Mit Elton John durch die Ausstellung
Barnes und ihre Kollegin Anna Bass, beide in auffälligen Glitzerkostümen und grauen Tennisschuhen gekleidet, führen durch den sportlichen Teil des Morgentrainings. Begleitet werden die Übungen von Erzählungen der Autorin Maira Kalman. Damit die anstrengenden Übungen leichter vonstattengehen, sorgen Disco-Evergreens wie „Stayin’ Alive“ von den Bee Gees oder „Don’t Go Breaking My Heart“ von Elton John für gute Stimmung.

Met Museum
„Vorturnerinnen“ Anna Bass und Monica Barnes
„Ich liebe dieses Museum, aber ich weiß manchmal nicht, was ich körperlich machen soll, wenn ich hier bin“, erzählt Barnes gegenüber dem Wirtschaftsmagazin „Bloomberg“. „Dieses Workout ist eine Möglichkeit für mich, mich in einem Raum zu bewegen, den ich näher kennenlernen will.“
In 45 Minuten geht es durch 36 Ausstellungen. In der Waffenausstellung ist Zeit für ein leichtes Dehnen, in der riesigen Gemäldesammlung europäischer Maler werden die Oberschenkel trainiert, bevor es weitergeht in die afrikanische Kunstabteilung, wo die Teilnehmer mit ausgestreckten Armen durch die Halle stolzieren. Spätestens jetzt zeigen sich die ersten Schweißtropfen bei den Teilnehmern.
Ein Event für „Einheimische“
Die drei Kilometer lange Joggingstrecke quer durch die 130.000 m² große Ausstellungsfläche wird begleitet von Tonbandaufnahmen der Autorin Kalman. Dabei stehen nicht die Kunstobjekte im Fokus, sondern sie erzählt über ihre eigene Beziehung zu dem Museum. Und immer wieder hallt es durch die sonst menschenleeren Ausstellungsräume „Keep moving!“ („Bewegt euch!“). „Das Workout hilft, die Schwelle zu einem breiteren Publikum zu überwinden“, sagt Limor Tomer, Direktor von MetLiveArts, gegenüber „Bloomberg“. Ganz billig ist dieser besondere Kunstgenuss jedoch nicht. Ein Ticket kostet 40 Dollar.

Met Museum
Beintraining inmitten antiker Statuen
Doch nicht alle im Museum dürften über die neuen Besucher informiert worden sein. Beim Lokalaugenschein von „New York Times“-Redakteurin Alexandra Levine wurde die Sportgruppe von kopfschüttelnden Museumsmitarbeitern dazu aufgefordert, die laute Musik auszuschalten. Andere wiederum wagten selbst ein Tänzchen durch die menschenleeren Hallen.
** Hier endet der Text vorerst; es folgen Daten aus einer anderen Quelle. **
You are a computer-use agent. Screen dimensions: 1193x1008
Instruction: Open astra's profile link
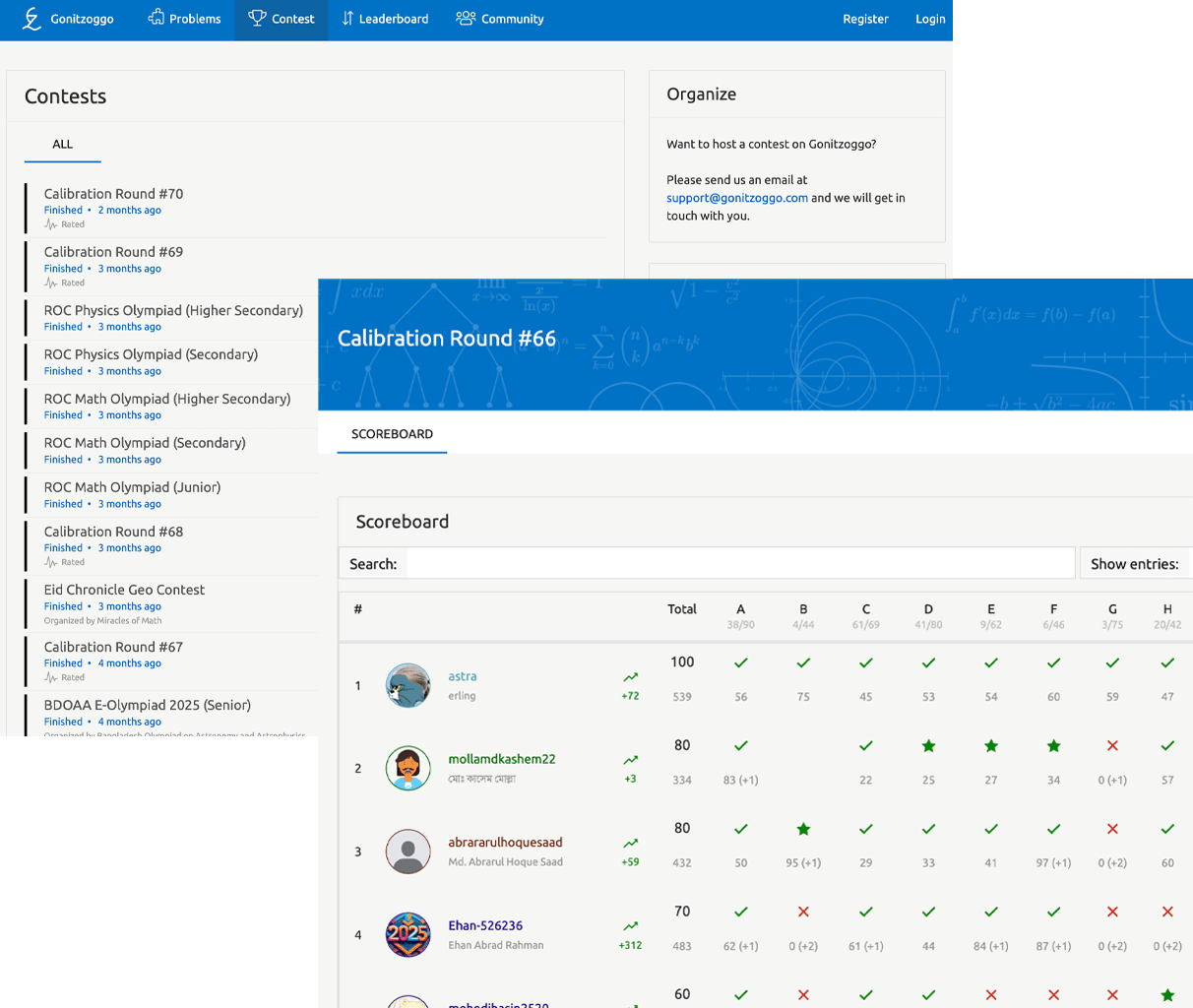tap(463, 676)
Speziell für „Einheimische“
„Wenn wir normalerweise in ein Museum gehen, dann sind wir meist geistig gefordert, aber nicht körperlich. Ich glaube, dass die Erinnerung daran, sich vor einer Statue aus dem Mittelalter bewegt zu haben, die Einstellung der Menschen zu Museumsbesuchen verändert“, zeigt sich Tomer vom Konzept überzeugt. Dass schon allein wegen der frühen Startzeit vornehmlich ansässige New Yorker mitmachen, freut vor allem Robie Saenz de Viteri, Kreativdirektor der Tanzkompanie Monica Bill Barnes & Company. „Wir reden immer davon, dass das Met ein Museum für die New Yorker ist, aber eigentlich ist es voll mit Touristen.“ Sein Programm sei speziell „für die Einheimischen“.
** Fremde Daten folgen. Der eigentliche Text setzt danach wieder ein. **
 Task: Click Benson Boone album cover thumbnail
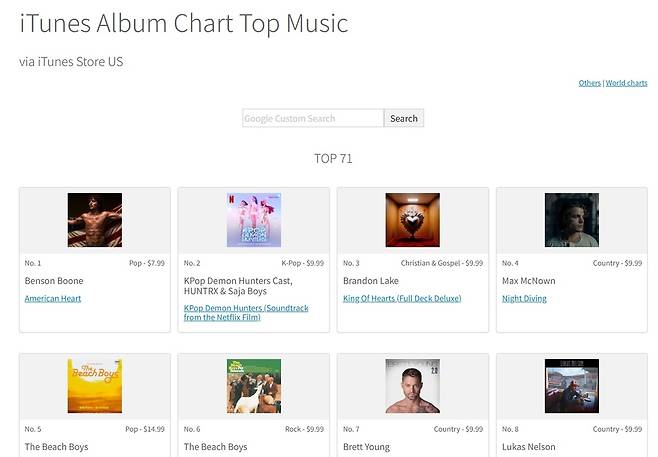pyautogui.click(x=95, y=220)
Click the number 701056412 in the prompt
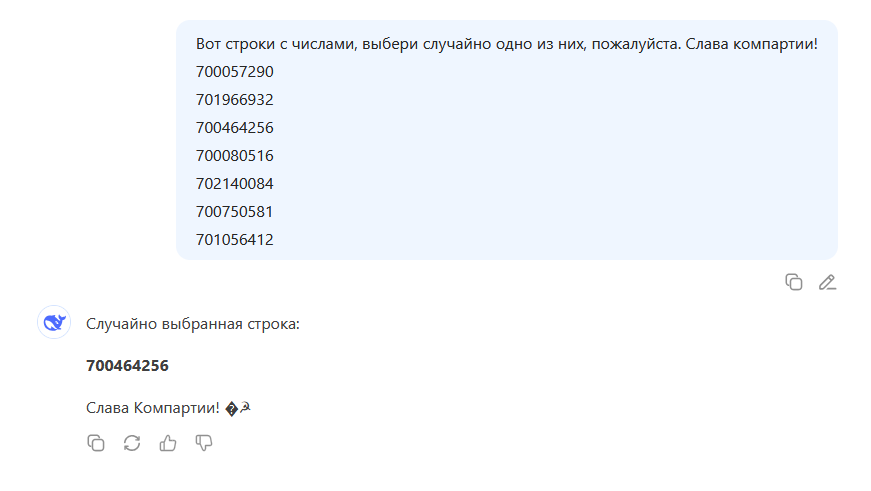The image size is (871, 491). click(x=234, y=240)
Die Tour endet im amerikanischen Flügel des Gebäudes, wo sich die Teilnehmer unter der gigantischen gläsernen Decke zur Abkühlung auf den kalten Marmorboden legen dürfen. Und der nackte Körper der vergoldete Diana von Augustus Saint-Gaudens ist Ansporn für die nächste Joggingtour durch das Museum.